Councillors will get regular, detailed updates on potholes, repair costs and closures to track how new funding is spent

The West Lothian Council has agreed that elected members will receive formal, twice-yearly briefings on the condition of local roads, focusing on potholes and related patching work. These updates will be prepared by the council’s roads and transportation team and are intended to give councillors a clearer picture of the scale of repairs, the financial impact and the outstanding workload the service faces.
The change follows a joint motion brought to full council earlier this year, reflecting growing public concern about the state of the road network.
At a recent Executive meeting the council’s roads manager, Gordon Brown, confirmed the destination for these summaries will be the Environment and Sustainability Policy Development and Scrutiny Panel (PDSP).
The intention is to offer structured, comparable information at two points in the year so progress can be tracked more easily and decisions on resource allocation can be better informed. The aim is both transparency and practicality for planning maintenance activity.
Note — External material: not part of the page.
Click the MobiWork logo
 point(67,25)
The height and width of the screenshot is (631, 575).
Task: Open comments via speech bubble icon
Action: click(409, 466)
What the reports will include
The future briefings will set out key operational and financial metrics so councillors can see work volumes and costs at a glance. Each report will list the number of potholes reported during the period, how many were dealt with as permanent repairs versus temporary fixes, and any road closures or diversions implemented to allow safe working. In addition the documents will show the cost implications of the work and an assessment of the maintenance backlog for potholes, helping to identify pressure points on the network and on the council budget.
Data points and format
The reporting format will be designed to make trends obvious: counts of defects, repair categories and financial figures will be presented regularly to allow year-on-year comparisons. Included in the scope are lists of roads affected by closures, the split between temporary and permanent repairs and an explicit figure for the backlog measured at the time of reporting. These elements are intended to support scrutiny and to provide a clear record of how resources are being used to tackle road defects.
Timing and governance
The council has set a fixed timetable for when those documents will be submitted to the PDSP to ensure routine oversight. Reports will be taken to the second PDSP of the financial year and the last meeting of the PDSP in the calendar year. This reporting will commence on the scheduled meeting held on the 3 November 2026 and the second arranged meeting of the financial year 2027/28 and so on. Having scheduled checkpoints aims to make scrutiny predictable and to give officers a clear deadline for compiling consistent datasets.
Funding, communication and expectations
The motion agreed by councillors on March 17 highlighted the need for clear communication with communities about the practical consequences of repair programmes, including the fact that some jobs will require road diversions and temporary closures. The council also noted that additional resources were agreed at Budget on 24th February — an increase of £1m per annum over the next two years — and emphasised the expectation that the money will be used for items such as leasing or hiring specialist equipment and recruiting extra staff to deliver more permanent pothole repairs and remedy other defects.
Local response
Locally, Linlithgow Lib Dem councillor Sally Pattle welcomed the new reporting routine and praised the roads team for prompt responses to citizen reports. She thanked Gordon Brown and his staff for the speed with which many defects have been attended to, reflecting a practical appreciation from ward-level representatives while underlining that regular, published updates should reassure residents and strengthen accountability over how the additional funding is spent.